All life lives here. Modern parenting for twins 2012. Didsbury Son is on the school bus, unsure whether big brother beats sole trader and slightly disappointed that at 10 days old the twins won’t yet respond to tickles, raspberries and head shakes. He had expected them to come out playing and it’s probably my fault he was unprepared. Their lolling head, fill and empty, cry and sleep lifestyle is less engaging than Minecraft, Futurama… Even homework.

Didsbury Wife is grabbing a rare hour to herself which leaves me to modern man multi-task. Twin 1 is in my left arm. This micro Mao with an aversion to being horizontal is snuffling in his sleep whilst Twin 2, my gorgeous little alien feeder is Chicco Mio bouncy chair bound and I’m rocking her with the right foot whilst switching between Homeland on the iPad and making a quiche one handed. This morning I am an advert for Unicorn Grocery brought to life (Terry nappies, mother feeding,v Alpro warming in the centrally heated kitchen). Just need an Aga and a green jumper.

I am craving a bottle of cider (it’s the pregnancy sympathy thing, I have only ever used cider for cooking before), a McDonalds (other nutrient free, high salt takeaways are available) and my arm. The Benevolent Despotism of new babies is a wonder. You do what you are told and the rewards seem incongruous with expectations from a fortnight ago. Our Didsbury world has shrunk to the texture of a nappy, the quiet of a sleep and the faint smell of sweet milk permeating the house.
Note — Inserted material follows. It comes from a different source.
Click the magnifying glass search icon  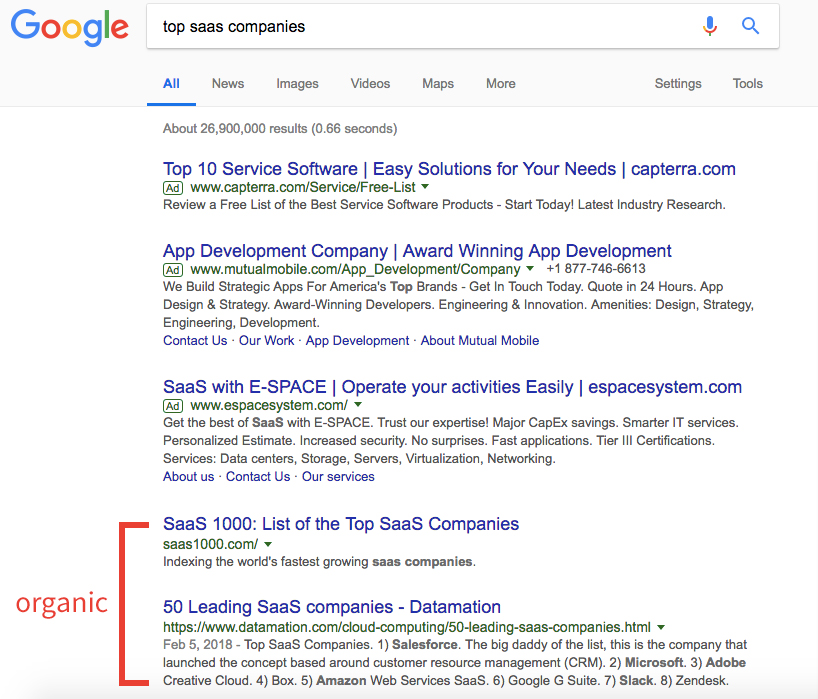pyautogui.click(x=751, y=26)
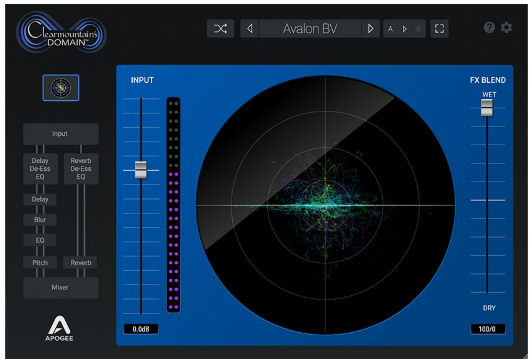Select preset slot A
Screen dimensions: 532x362
tap(390, 29)
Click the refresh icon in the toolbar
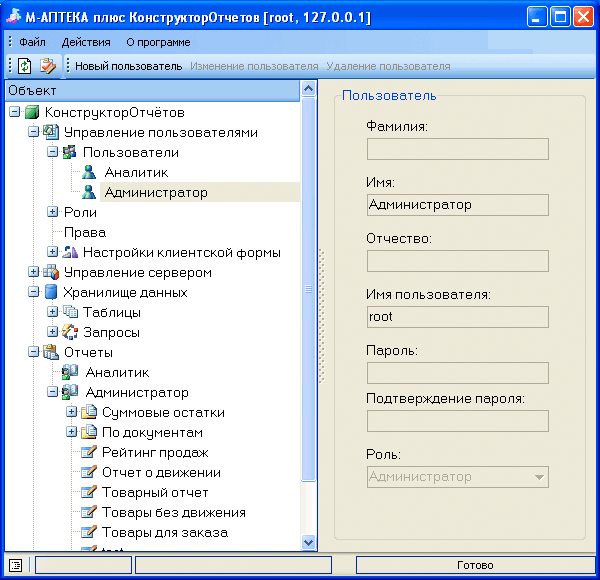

But these things I have already learned:
1. People will still ask if they are identical even after they have established that the colour scheme of the clothes matches the gender stereotype.

2. Caffe Nero is very pram friendly. C’mon Croatian Deli and Art of Tea sort it out.

3. Visitors seem to imagine that Didsbury Son and I want to interrupt Futurama to hear their labour /birth/ weaning stories. We don’t.

4. We are very proud of Didsbury Wife. Her yield would have David and Ruth Archer down The Bull to celebrate.

5. There has been a glut of twins in Didsbury this year. Linen and Giddy GoatToys must be getting ready to buy yachts and DidsburyPark is considering building a special lane for buggies and…

5. I had the most wonderful dream last night. Didsbury Son and I were sitting on an old couch In a cool shed. Football droned on in the background, a pot of coffee steamed next to a pastrami on rye and Didsbury Son was lost in world of Minecraft; neither of us said a word.